>> begin SOURCE DOCUMENT

Class JavaRegularExpression

  • All Implemented Interfaces:
    RegularExpression

    public class JavaRegularExpression
    extends java.lang.Object
    implements RegularExpression
    An implementation of RegularExpression that calls the JDK regular expression library directly. This can be invoked by appending ";j" to the flags attribute/argument.

    Note that in SaxonCS, this class is emulated by code that invokes the .NET regex engine, which has different rules. In this case the ";n" flag activates this option.

    • Constructor Summary

      Constructors 
      Constructor Description
      JavaRegularExpression​(UnicodeString javaRegex, java.lang.String flags)
      Create a regular expression, starting with an already-translated Java regex.
    • Method Summary

      All Methods Static Methods Instance Methods Concrete Methods 
      Modifier and Type Method Description
      RegexIterator analyze​(UnicodeString input)
      Use this regular expression to analyze an input string, in support of the XSLT analyze-string instruction.
      boolean containsMatch​(UnicodeString input)
      Determine whether the regular expression contains a match for a given string
      int getFlagBits()
      Get the flag bits as used by the Java regular expression engine
      java.lang.String getFlags()
      Get the flags used at the time the regular expression was compiled.
      java.lang.String getJavaRegularExpression()
      Get the Java regular expression (after translation from an XPath regex, but before compilation)
      boolean isPlatformNative()
      Ask whether the regular expression is using platform-native syntax (Java or .NET), or XPath syntax
      boolean matches​(UnicodeString input)
      Determine whether the regular expression matches a given string in its entirety
      UnicodeString replace​(UnicodeString input, UnicodeString replacement)
      Replace all substrings of a supplied input string that match the regular expression with a replacement string.
      UnicodeString replaceWith​(UnicodeString input, java.util.function.BiFunction<UnicodeString,​UnicodeString[],​UnicodeString> replacement)
      Replace all substrings of a supplied input string that match the regular expression with a replacement string.
      static int setFlags​(java.lang.CharSequence inFlags)
      Set the Java flags from the supplied XPath flags.
      AtomicIterator tokenize​(UnicodeString input)
      Use this regular expression to tokenize an input string.
      • Methods inherited from class java.lang.Object

        clone, equals, finalize, getClass, hashCode, notify, notifyAll, toString, wait, wait, wait
    • Constructor Detail

      • JavaRegularExpression

        public JavaRegularExpression​(UnicodeString javaRegex,
                                     java.lang.String flags)

>> end SOURCE DOCUMENT
>> begin DATA SHOWN

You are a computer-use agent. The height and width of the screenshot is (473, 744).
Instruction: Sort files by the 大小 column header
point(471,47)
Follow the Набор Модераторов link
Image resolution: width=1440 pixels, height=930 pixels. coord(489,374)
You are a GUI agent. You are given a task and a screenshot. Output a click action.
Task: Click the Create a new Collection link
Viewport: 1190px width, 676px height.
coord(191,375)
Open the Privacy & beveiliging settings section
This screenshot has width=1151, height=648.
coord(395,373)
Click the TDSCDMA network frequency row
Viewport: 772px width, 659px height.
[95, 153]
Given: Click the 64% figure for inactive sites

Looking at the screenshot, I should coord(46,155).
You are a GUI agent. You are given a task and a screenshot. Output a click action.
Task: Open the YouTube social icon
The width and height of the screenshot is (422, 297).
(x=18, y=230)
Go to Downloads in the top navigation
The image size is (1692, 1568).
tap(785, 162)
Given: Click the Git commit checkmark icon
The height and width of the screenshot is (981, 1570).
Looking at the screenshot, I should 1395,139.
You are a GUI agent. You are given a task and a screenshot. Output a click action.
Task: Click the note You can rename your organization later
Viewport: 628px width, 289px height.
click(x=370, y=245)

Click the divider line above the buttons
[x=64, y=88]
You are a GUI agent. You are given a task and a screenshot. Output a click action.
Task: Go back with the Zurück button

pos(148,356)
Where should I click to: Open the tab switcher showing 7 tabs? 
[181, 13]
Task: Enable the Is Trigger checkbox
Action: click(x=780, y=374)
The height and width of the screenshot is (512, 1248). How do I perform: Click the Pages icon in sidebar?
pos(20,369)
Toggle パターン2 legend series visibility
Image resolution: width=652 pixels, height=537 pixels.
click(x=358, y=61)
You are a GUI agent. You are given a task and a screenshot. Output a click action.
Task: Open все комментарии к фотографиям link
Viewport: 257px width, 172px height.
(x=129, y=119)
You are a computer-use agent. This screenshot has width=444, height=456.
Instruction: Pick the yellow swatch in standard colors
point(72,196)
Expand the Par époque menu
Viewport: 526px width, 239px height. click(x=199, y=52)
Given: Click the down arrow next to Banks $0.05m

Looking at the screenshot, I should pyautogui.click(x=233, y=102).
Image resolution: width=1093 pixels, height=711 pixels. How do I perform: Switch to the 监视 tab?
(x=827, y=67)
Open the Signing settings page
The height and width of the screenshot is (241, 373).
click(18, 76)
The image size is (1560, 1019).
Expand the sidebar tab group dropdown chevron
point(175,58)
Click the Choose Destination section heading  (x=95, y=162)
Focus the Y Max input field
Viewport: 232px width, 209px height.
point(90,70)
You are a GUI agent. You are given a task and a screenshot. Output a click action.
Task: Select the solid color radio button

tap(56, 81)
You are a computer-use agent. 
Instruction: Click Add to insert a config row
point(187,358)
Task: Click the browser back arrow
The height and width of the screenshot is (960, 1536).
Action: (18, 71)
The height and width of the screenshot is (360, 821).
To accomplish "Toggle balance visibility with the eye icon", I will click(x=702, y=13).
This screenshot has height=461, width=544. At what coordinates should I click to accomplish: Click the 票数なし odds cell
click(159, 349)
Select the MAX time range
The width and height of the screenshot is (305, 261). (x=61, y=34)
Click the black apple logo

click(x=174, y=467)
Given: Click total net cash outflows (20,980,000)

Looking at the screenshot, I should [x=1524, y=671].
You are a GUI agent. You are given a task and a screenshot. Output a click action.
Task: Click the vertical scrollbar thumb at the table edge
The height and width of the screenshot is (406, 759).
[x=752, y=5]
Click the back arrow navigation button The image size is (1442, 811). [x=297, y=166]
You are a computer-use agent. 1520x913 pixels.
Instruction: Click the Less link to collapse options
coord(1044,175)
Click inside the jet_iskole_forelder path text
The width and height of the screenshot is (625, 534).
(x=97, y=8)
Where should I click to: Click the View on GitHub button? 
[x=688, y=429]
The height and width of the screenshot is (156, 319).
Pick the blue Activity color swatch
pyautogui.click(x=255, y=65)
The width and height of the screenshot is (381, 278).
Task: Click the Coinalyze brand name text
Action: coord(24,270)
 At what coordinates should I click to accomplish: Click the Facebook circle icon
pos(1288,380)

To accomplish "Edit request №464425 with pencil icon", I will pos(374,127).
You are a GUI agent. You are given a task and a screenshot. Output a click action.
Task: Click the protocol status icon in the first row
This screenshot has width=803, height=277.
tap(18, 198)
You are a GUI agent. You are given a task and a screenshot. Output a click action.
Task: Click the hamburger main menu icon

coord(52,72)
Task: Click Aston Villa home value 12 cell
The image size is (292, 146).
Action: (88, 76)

>> end DATA SHOWN

## WRITTEN TASKS
[1] According to the class documentation, which flag activates the .NET regex option in SaxonCS?
[2] Reproduce word for word the passage of the class documentation starting with "Create a regular" and going on through "int getFlagBits()".

## OUTPUTS FOR THE TASKS
[1] The ";n" flag.

[2]
Create a regular expression, starting with an already-translated Java regex.
    • Method Summary

      All Methods Static Methods Instance Methods Concrete Methods 
      Modifier and Type Method Description
      RegexIterator analyze​(UnicodeString input)
      Use this regular expression to analyze an input string, in support of the XSLT analyze-string instruction.
      boolean containsMatch​(UnicodeString input)
      Determine whether the regular expression contains a match for a given string
      int getFlagBits()